TEXTO PARA LEITURA:
....................

Jorge Villavicencio Grossmann, compositor e violinista, nasceu em Lima, Peru em 1973 de pai peruano e mãe brasileira.  Mudou-se para o Brasil em 1989 e formou-se bacharel em violino pela Faculdade Santa Marcelina, em São Paulo. Obteve o grau de mestre em composição pela Florida International University de Miami e o grau de doutor em composição (DMA) na Universidade de Boston.

Aluno de Fredrick Kaufman e Lukas Foss em Boston, tem recebido encomendas de peças de vários instrumentistas, conjuntos e instituições tais como ALEA III, Nevada Music Teachers Association e Henderson Symphony Orchestra. Dentre os prêmios, destacam-se a bolsa da John Simon Guggenheim Memorial Foundation, Aaron Coplan Award (que incluiu uma residência na casa do compositor), Charles Ives Scholarship da Academia Americana de Artes e Letras, Bolsa de Artes da Associação Vitae, Emerging Artist Award da St. Botolph Club Foundation de Boston, Nevada Artist Fellowship, e bolsas/prêmios da American Music Center e Meet the Composer.

Jorge Villavicencio Grossmann foi artista residente no Atlantic Center for the Arts e na MacDowell Colony, no SLAM, Seattle Latin American Music Festival de 2008, no “Festival Internacional de Música Clásica Contemporánea” de Lima e no Festival Interncional de Chihuahua, no México.

Seu catálogo de obras consiste em peças para orquestra, música de câmara, música vocal, além de música eletrônica e eletro-acústica. Foi professor de teoria e composição na Universidade de Nevada, em Las Vegas e atualmente é professor de composição na escola de de música do Ithaca College, no estado de Nova York – além de diretor/membro fundador de AltaVoz, um coletivo de compositores latino-americanos nos EUA.

....................

TRECHO DOS DADOS:
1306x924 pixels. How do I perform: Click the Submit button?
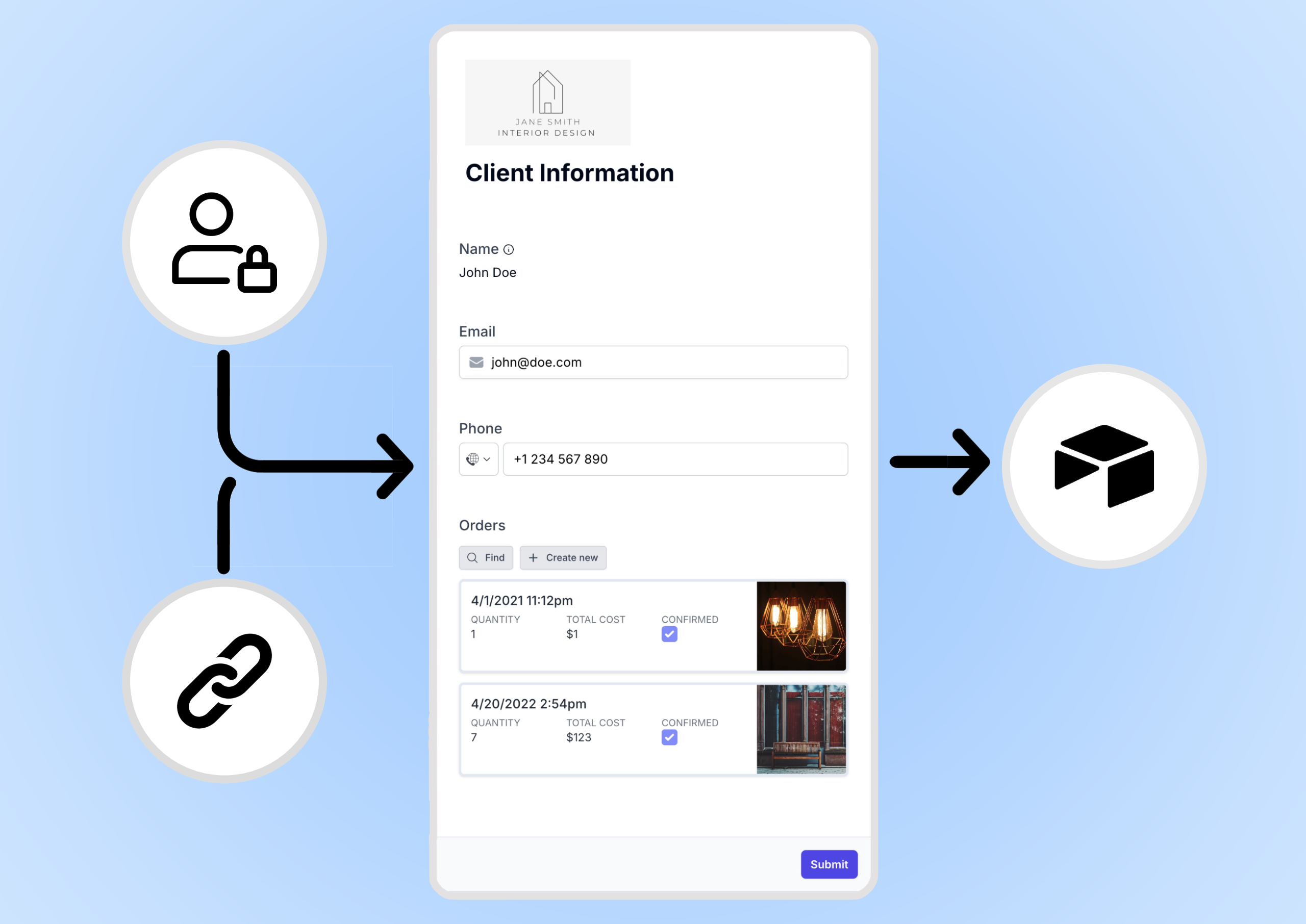(828, 864)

....................

FAÇA O SEGUINTE:
1/ Liste todas as instituições de ensino citadas no texto sobre Jorge Villavicencio Grossmann.
2/ Retome o texto sobre Jorge Villavicencio Grossmann a partir do ponto em que ele termina.

RESULTADOS:
1/ Faculdade Santa Marcelina, Florida International University, Universidade de Boston, Universidade de Nevada e Ithaca College.

2/
Começando com uma pergunta arriscada, à queima roupa: das peças do teu catálogo, se te fosse dado escolher apenas uma, qual seria a mais representativa de tuas inquietações como artista?

Jorge Villavicencio – Essa é uma pergunta difícil mesmo! Provavelmente a “Ludi Mutatio”, uma peça para piano e eletrônicos que ainda não foi estreada. O motivo de minha escolha não tem a ver com a questão de ser uma obra eletroacústica. Pelo contrário, pode parecer contraditório que eu a escolha como a peça mais representativa do meu catálogo pois eu não me considero (realmente) um compositor de música eletroacústica. Além disso, considero que minha habilidade técnica no campo da música eletrônica, como por exemplo o conhecimento de software e coisas assim, é bem limitada. Todavia, “Ludi Mutatio” é representativa pois reflete um aspecto muito importante no meu trabalho como compositor: a confluência da estrutura com a livre expressão. E como é uma obra onde não tive nenhuma limitação em quanto ao formato, duração ou abordagem técnica e sonora tanto do instrumento como da eletrônica, eu pude me focar em um processo composicional livre de influências externas, livre de limitações. Pude escrever o que tinha vontade de escrever. A peça foi o resultado de uma encomenda da Fromm Foundation (Universidade de Harvard) e a vantagem de uma encomenda desse tipo é que os parâmetros são estabelecidos pelo compositor. Outras encomendas que eu tenho recebido (não todas elas, mas uma grande parte) apresentam estipulações bastante específicas sobre duração, instrumentação e às vezes até sobre o caráter da obra.

Ouvi uma entrevista com o Heinz Holliger uma vez onde ele comparava a música do Bartók à música de Bach no sentido que as duas trazem juntos tanto o controle intelectual quanto um modo de falar espontâneo e natural, um tal de ying e yang composicional. E, para mim, é esse exatamente o “santo graal” do compositor. Embora eu não tenha a pretensão de querer conquistar esse alvo de equilíbrio ou perfeição, posso dizer ao menos que “Ludi Mutatio” faz o esforço de se focar nesse equilíbrio. A peça apresenta uma estrutura bastante elaborada, mas ao mesmo tempo há muita intuição. Escrevê-la foi uma experiência desafiadora intelectualmente mas ao mesmo tempo liberadora emocionalmente.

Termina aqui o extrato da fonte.